**** Records for this task ****
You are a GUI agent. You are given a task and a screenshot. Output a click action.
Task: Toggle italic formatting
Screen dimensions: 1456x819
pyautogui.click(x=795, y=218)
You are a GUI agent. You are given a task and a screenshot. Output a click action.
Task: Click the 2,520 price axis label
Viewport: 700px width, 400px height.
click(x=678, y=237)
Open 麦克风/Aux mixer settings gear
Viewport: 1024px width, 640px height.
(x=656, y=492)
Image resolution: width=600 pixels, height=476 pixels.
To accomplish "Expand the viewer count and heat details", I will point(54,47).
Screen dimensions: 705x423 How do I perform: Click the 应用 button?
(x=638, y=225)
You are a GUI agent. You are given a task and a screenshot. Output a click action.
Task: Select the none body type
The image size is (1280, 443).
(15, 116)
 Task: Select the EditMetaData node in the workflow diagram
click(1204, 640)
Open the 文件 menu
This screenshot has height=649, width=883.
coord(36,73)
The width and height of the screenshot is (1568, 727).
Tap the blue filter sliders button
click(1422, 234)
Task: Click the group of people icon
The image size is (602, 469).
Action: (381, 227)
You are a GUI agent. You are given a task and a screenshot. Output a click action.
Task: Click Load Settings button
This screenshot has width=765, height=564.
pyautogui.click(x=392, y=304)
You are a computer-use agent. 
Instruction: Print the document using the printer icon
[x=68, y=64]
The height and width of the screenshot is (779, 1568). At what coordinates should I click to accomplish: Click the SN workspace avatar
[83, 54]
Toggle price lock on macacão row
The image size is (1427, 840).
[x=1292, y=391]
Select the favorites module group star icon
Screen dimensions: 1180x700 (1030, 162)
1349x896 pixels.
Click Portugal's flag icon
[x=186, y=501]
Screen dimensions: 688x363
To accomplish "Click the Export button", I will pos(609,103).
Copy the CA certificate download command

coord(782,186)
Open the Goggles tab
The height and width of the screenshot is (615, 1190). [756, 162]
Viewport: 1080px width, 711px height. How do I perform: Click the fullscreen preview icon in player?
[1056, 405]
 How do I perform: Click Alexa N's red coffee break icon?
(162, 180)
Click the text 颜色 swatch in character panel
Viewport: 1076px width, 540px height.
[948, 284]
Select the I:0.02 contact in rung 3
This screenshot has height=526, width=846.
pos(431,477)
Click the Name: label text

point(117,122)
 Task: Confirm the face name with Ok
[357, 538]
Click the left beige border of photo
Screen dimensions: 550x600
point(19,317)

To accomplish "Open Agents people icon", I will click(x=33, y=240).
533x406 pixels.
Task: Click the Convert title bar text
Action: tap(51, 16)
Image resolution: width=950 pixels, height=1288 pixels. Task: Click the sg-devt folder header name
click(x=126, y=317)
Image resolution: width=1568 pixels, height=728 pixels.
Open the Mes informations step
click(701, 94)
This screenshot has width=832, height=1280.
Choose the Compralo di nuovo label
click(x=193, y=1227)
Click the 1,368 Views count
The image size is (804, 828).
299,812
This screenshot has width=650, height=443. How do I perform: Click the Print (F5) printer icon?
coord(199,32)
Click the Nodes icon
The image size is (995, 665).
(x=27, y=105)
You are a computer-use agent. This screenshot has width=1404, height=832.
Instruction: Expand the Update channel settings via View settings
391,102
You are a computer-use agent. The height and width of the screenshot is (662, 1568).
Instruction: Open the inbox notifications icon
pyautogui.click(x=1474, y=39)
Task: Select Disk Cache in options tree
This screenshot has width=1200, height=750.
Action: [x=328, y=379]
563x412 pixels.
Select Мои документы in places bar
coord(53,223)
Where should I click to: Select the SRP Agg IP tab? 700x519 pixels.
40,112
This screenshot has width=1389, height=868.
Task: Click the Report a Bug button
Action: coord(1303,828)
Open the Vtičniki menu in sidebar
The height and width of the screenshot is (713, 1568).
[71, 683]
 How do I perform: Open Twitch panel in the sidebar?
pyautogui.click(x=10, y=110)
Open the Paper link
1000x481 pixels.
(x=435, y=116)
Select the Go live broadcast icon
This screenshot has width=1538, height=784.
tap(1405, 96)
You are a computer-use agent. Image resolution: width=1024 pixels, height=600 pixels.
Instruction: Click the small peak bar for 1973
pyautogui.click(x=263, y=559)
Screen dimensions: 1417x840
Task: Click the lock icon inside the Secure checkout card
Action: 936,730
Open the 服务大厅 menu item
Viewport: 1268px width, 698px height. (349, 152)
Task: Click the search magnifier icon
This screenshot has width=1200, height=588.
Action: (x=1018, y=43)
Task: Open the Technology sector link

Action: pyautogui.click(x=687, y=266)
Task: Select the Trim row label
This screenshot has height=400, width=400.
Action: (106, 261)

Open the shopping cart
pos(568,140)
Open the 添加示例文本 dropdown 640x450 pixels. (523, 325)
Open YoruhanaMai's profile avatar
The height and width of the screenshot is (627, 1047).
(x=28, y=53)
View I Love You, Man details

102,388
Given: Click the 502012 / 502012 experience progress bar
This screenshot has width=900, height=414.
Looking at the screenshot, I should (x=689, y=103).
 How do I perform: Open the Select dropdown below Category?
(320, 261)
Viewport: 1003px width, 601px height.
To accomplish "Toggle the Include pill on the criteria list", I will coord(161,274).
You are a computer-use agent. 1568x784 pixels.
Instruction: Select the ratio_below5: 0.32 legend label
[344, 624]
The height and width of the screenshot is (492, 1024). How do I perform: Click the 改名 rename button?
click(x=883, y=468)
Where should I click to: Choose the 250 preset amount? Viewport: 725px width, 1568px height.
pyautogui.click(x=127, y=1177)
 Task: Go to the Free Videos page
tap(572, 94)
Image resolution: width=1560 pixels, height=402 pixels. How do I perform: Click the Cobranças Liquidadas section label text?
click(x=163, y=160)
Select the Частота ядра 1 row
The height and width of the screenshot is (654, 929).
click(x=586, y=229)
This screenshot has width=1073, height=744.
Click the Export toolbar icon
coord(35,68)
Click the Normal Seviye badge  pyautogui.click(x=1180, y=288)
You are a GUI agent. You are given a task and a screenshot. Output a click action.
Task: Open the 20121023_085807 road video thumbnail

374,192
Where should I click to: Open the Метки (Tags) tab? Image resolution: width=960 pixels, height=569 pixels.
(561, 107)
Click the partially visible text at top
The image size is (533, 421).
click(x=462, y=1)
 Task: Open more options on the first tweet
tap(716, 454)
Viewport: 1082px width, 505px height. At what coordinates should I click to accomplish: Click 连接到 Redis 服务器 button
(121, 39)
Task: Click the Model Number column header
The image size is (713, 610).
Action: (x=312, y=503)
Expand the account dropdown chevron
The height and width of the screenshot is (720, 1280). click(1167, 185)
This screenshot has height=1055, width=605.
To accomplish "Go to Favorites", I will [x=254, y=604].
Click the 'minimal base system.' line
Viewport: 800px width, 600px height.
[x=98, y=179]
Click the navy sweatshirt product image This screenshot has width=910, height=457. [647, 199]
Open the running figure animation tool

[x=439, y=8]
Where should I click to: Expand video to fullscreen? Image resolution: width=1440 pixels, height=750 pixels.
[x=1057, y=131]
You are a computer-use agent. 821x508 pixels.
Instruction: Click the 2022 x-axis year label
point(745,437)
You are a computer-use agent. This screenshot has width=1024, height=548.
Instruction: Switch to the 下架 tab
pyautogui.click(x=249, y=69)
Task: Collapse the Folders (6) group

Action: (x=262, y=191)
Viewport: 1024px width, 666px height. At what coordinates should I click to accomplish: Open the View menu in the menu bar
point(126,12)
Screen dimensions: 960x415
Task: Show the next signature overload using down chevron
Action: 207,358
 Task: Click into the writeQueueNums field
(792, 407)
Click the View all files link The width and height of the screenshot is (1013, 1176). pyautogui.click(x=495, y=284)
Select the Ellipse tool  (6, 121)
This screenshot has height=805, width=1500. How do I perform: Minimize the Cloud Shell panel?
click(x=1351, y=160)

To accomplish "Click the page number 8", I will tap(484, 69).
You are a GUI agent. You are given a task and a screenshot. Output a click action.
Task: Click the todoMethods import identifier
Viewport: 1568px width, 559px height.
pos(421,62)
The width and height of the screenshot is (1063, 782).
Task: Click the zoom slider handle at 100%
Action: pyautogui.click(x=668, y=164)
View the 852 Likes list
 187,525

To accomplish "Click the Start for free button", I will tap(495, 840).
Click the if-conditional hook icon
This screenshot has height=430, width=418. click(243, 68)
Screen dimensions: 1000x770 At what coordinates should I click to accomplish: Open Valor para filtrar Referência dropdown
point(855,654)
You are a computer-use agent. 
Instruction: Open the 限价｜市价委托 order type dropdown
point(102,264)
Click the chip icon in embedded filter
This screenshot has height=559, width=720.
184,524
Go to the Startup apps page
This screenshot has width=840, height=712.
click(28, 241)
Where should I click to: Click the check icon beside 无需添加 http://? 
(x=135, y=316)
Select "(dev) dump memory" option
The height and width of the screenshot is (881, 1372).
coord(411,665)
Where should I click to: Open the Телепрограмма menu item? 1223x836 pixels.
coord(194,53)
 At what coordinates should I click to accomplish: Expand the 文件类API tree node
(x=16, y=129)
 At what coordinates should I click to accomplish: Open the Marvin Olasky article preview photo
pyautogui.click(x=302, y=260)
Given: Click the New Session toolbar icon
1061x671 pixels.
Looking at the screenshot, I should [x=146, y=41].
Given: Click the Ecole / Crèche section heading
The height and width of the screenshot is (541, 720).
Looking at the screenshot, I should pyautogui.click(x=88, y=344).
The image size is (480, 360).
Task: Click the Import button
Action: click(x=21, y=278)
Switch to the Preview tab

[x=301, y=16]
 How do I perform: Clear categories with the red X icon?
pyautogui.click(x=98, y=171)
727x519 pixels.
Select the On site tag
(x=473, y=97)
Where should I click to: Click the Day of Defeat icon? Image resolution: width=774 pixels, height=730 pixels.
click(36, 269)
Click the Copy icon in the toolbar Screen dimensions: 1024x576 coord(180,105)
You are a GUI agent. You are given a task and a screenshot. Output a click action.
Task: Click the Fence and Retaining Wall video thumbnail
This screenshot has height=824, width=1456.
****
### What you will do
Beginning at the line that contains "1061x671 pixels." and ending at the last line above, copy each line without any change.

### Exercise answer
1061x671 pixels.
Looking at the screenshot, I should [x=146, y=41].
Given: Click the Ecole / Crèche section heading
The height and width of the screenshot is (541, 720).
Looking at the screenshot, I should pyautogui.click(x=88, y=344).
The image size is (480, 360).
Task: Click the Import button
Action: click(x=21, y=278)
Switch to the Preview tab

[x=301, y=16]
 How do I perform: Clear categories with the red X icon?
pyautogui.click(x=98, y=171)
727x519 pixels.
Select the On site tag
(x=473, y=97)
Where should I click to: Click the Day of Defeat icon? Image resolution: width=774 pixels, height=730 pixels.
click(36, 269)
Click the Copy icon in the toolbar Screen dimensions: 1024x576 coord(180,105)
You are a GUI agent. You are given a task and a screenshot. Output a click action.
Task: Click the Fence and Retaining Wall video thumbnail
This screenshot has height=824, width=1456.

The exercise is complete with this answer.